[GIVEN INSTRUCTION]
Please condense the paragraph beginning "The taxable income comprises" in the landlord tax guide below into a short bulleted list that keeps its main facts.

━━━ SELECTED EXTRACT

Tax Guide for Landlords
Originally written in 2000, the following is a brief guide to tax on lettings, what records you need to keep, and how to make a simple annual return of your net letting income to HMRC. It does not however attempt to cover the wider aspects of personal taxation. If you are unsure about any aspect of your tax liability, you are advised to seek advice from your accountant or other financial advisor.
Will I have to pay tax on my letting income?
Not necessarily – it all depends on your personal financial circumstances. For example, if the let property is mortgaged, and the mortgage and related costs of the property exceed the rent you receive, then it is possible that no tax will be payable.
Home letting – your tax position
Income tax is payable on rent received from property which is let. Your tax position will determine whether you pay tax or not. All profit you make from letting should be added to your other taxable income for the year, although the financial records for letting must still be kept separate.
You have to pay income tax if the total of your taxable income is greater than your tax allowances.
Rent a Room Scheme. If you let rooms within your own home, you may qualify for a tax exemption. Contact your tax office for more details. (Inland Revenue Booklet number 87)
What expenses can be offset against the rent received?
Only those expenses incurred “wholly and exclusively” for the purpose of the let can be offset against your letting income. These include mortgage interest, general repairs and maintenance, insurance and your agent’s property management fees.
What records do I need to keep?
You need to keep a record of all income and expenditure incurred in relation to all lettings. The records should show to whom payments have been made and from whom income has been received.
Completing your income schedule
The example schedule below demonstrates how you may calculate your tax liability on income from furnished lettings.
The rules provide a separate tax treatment from businesses and are known, as Schedule A. The reason for this is that rental income of this kind is not treated as a trade for income tax. If you make a loss on your rents, you can carry the loss forward to subsequent years and set it against future rental profits.
Only losses from furnished holiday lettings may be set against other income in the year of the loss.
If you have more than one let property, the income and expenses are amalgamated.
The taxable income comprises the rents receivable less associated expenses. All rental income is taxable on an accruals basis i.e. when it falls due not when it is paid. So if at the year-end your tenant owes you two months’ rent the Revenue will still tax a full year of rental income. Bad debts are deductible – you will not in the long run be taxed on rents not received.
All tax due in respect of rents will be paid under the self-assessment system.
You will need to complete the Land and Property supplement of your self-assessment tax return.
Examples of typical allowable expenses:-
Utilities paid by the landlord such as council tax, water, gas, electricity, phone Include here the full amount of water, sewerage and any other rates paid on the property if the tenants do not pay these. In certain circumstances, a landlord may also be liable for council tax and this could then be included.
The cost of providing services
e.g. gardening or cleaning
Include all insurance (buildings, contents and mortgage protection etc.) policies in connection with your property.
Repairs and Maintenance.
This may include any expenses that are for repairs and general maintenance that prevent the property from deteriorating. Costs for improvements to the property cannot be set off against tax.
Management fees relating to the ongoing costs of letting.

━━━━━━
━━━ STORED DATA

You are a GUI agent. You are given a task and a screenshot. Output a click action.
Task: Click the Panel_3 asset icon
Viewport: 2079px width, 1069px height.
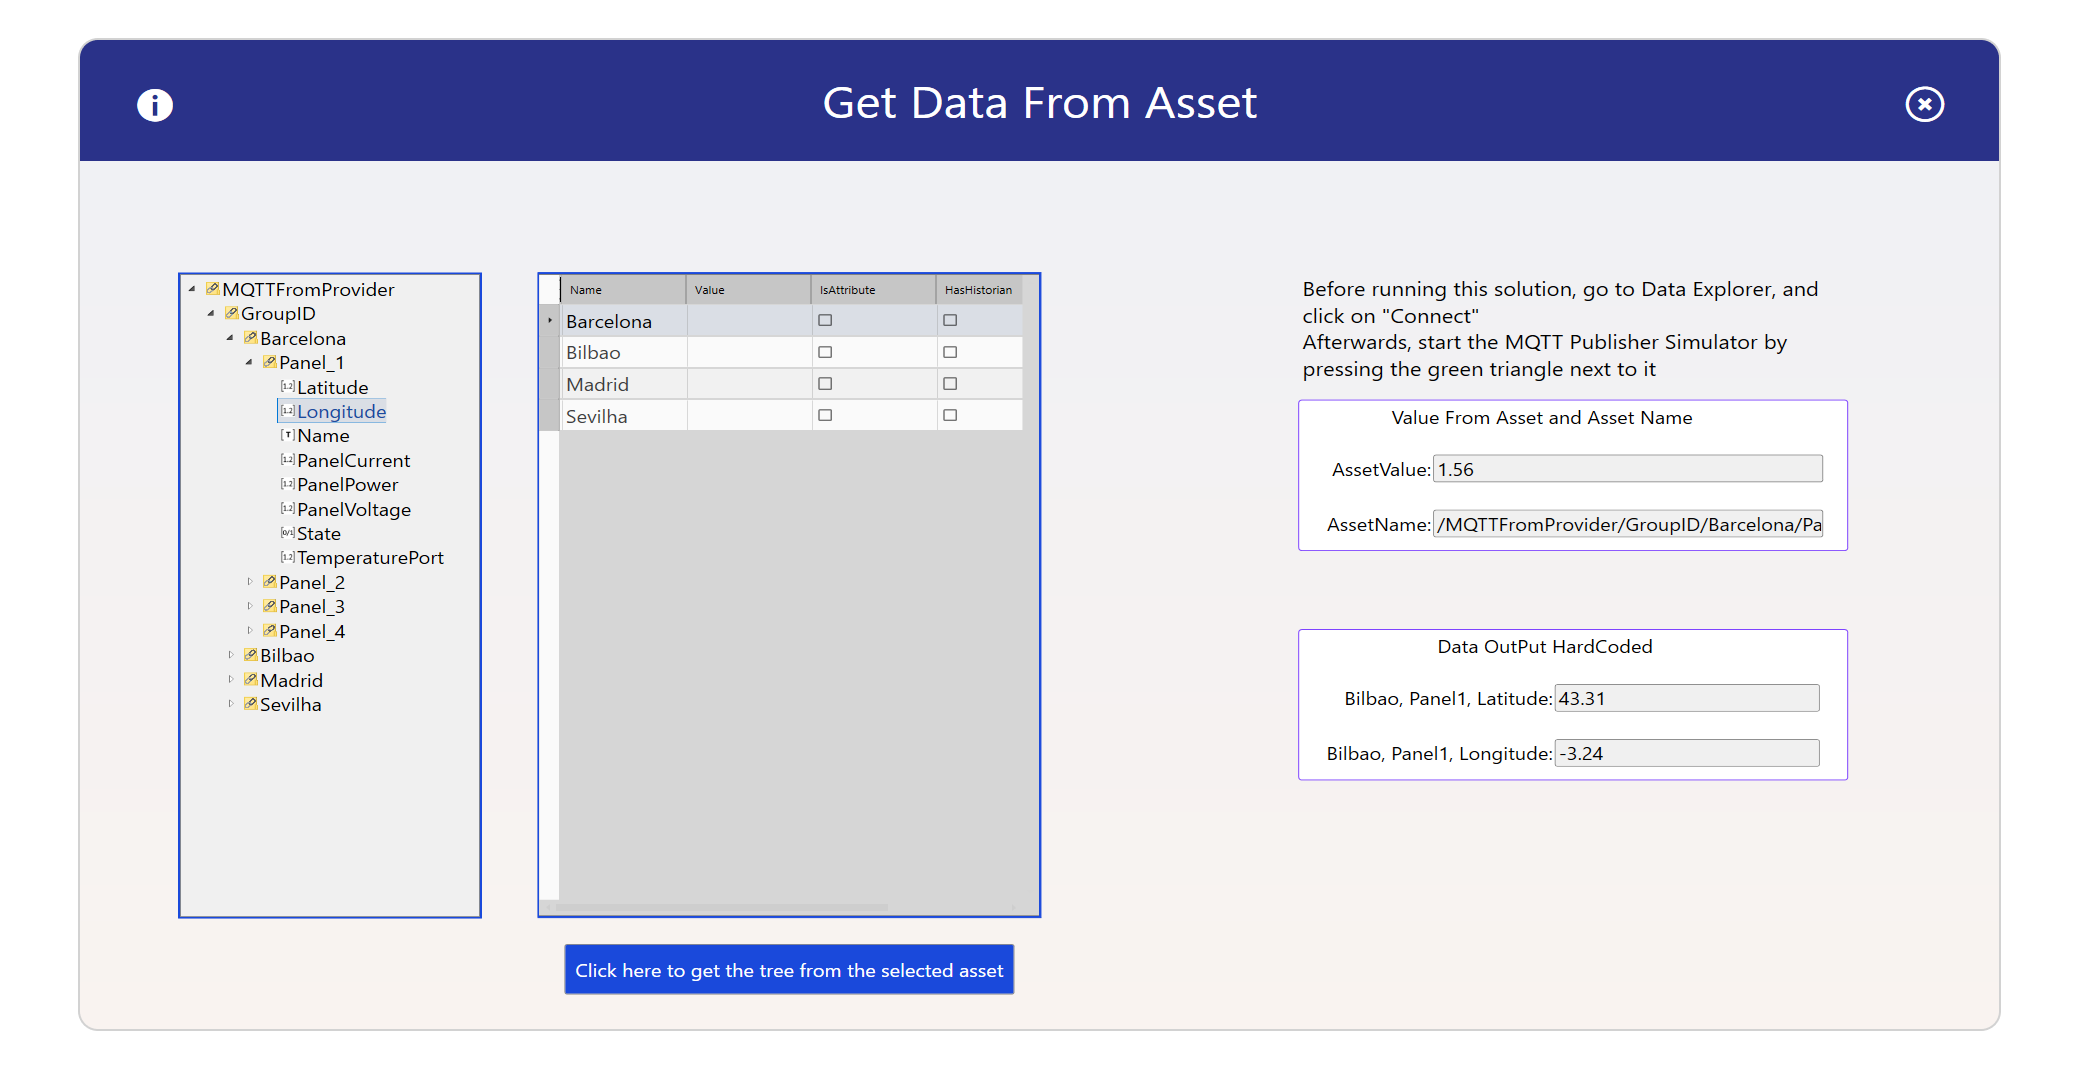coord(269,606)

━━━━━━

[TASK SOLUTION]
- Taxable income is the rents receivable minus associated expenses.
- Rental income is taxed on an accruals basis, when it falls due rather than when it is paid.
- If a tenant owes two months' rent at the year-end, a full year of rental income is still taxed.
- Bad debts are deductible, so in the long run you are not taxed on rents you never receive.